Detailed study of double-differential cross-sections for the 17O(n,α) 14C reaction

The 17O(n,α) 14C reaction was studied in order to clarify discrepancies in the data on the reaction cross-section for the range of 50 keV to 1000 keV and perform α-particles angular distributions corresponding to different resonances measurements. The experiment was carried out using a gridded ionization chamber. The target was niobium oxide enriched in 17O.

Measurement of 14N(n,p) 14C cross section for kT = 25.3 keV Maxwellian neutrons using gridded ionization chamber

We measured the 14N(n,p) 14C reaction cross section for neutrons with a quasi-Maxwellian distribution of kT = 25.3 keV which is one of the key parameters for the s-process nucleosynthesis in astrophysics. Protons were detected with high efficiency using a gridded ionization chamber. We employed a thick Li target and a 1.912 MeV proton beam for neutron production, and a vacuum-evaporated melamine (C 3H 6N 6) film as a 14N sample. The absolute cross section was determined relatively to the 6Li(n,t)α cross section by measuring the triton yield from a 6LiF film in place of melamine.
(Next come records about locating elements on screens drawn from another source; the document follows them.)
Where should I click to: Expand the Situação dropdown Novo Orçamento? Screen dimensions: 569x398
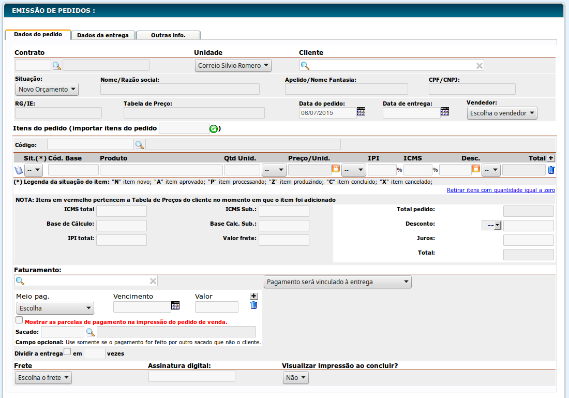(47, 90)
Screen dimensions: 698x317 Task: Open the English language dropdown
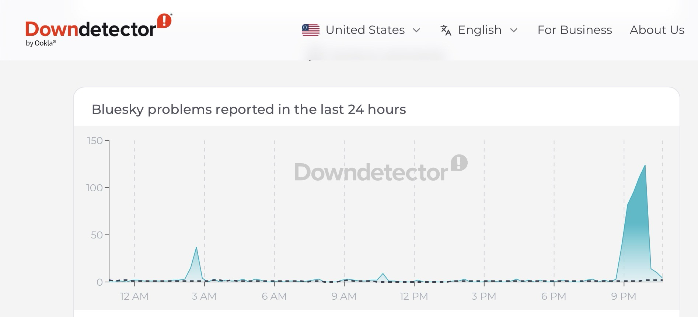[x=479, y=30]
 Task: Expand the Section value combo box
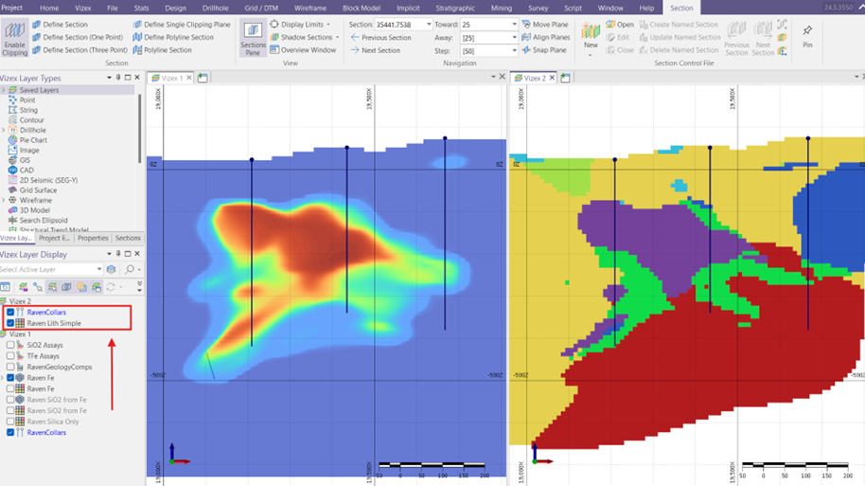[x=428, y=25]
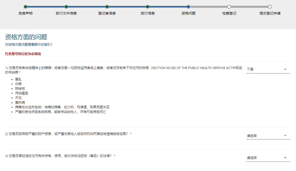Image resolution: width=296 pixels, height=171 pixels.
Task: Click the green checkmark icon on 旅行文件信息 step
Action: tap(66, 6)
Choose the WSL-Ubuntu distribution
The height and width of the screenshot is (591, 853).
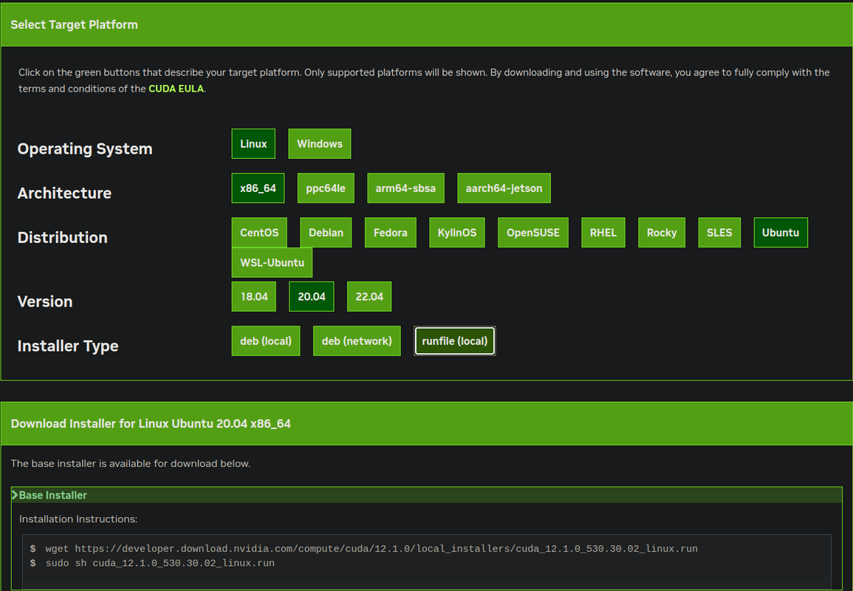pos(272,262)
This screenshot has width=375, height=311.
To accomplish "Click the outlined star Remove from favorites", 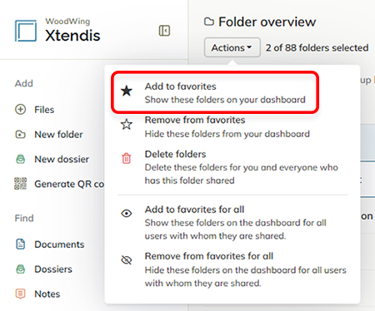I will pyautogui.click(x=127, y=124).
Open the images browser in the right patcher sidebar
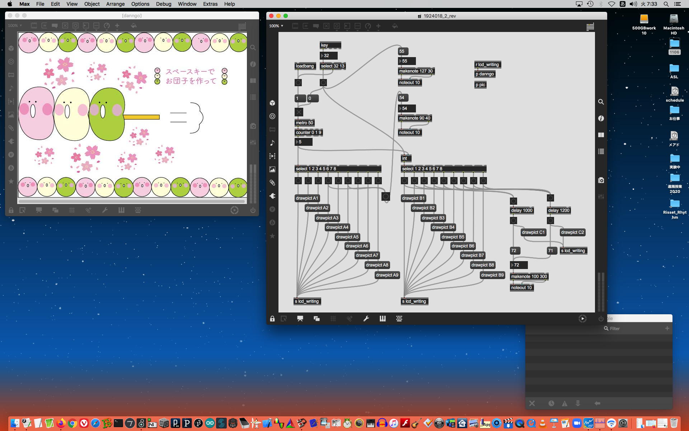Screen dimensions: 689x431 (x=272, y=169)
Our result (1.70 ± 0.08 mb) is approximately a factor 2 larger than the value reported in an earlier direct measurement for the same Maxwellian neutron spectrum; it is consistent with results deduced from monoenergetic neutrons or inverse reaction.

Attenuation length of drifting electrons in allene-doped liquid argon

The attenuation length of drifting electrons in liquid argon doped with 50 ppm of allene and its time variation have been investigated by using a dual type gridded ionization chamber. The attenuation length changed from 1.1 m as initial value to longer than 2 m after 20 hours in an electric field of 1.0 kV/cm, while the amount of collected charge decreased with time. The reason why the charge collection yield in liquid argon doped with allene is degraded with time is discussed.

Purification techniques and purity and density measurements of high-pressure Xe

A xenon gas purification system and simple techniques for purity and density measurements of high-pressure (∼60 atm) Xe have been developed. The purification system features two stages. As a first stage of purification an oxisorb and a high-temperature getter are used to purify Xe gas up to a level of that typically required for liquid Xe detectors. As a second stage, a titanium spark purifier is employed to further improve the purity by an order of magnitude. A gridded ionization chamber is used to measure the purity level and density of the xenon. The duration of pulses produced by cosmic muons inside the chamber gives the lower limit of an electron's life time. The capacitance between the mesh and anode, which depends on the dielectric constant of Xe, provides a temperature independent measurement of the density. This work is a part of a development program of high-pressure Xe detectors for hard X-ray and low energy gamma-ray astronomy.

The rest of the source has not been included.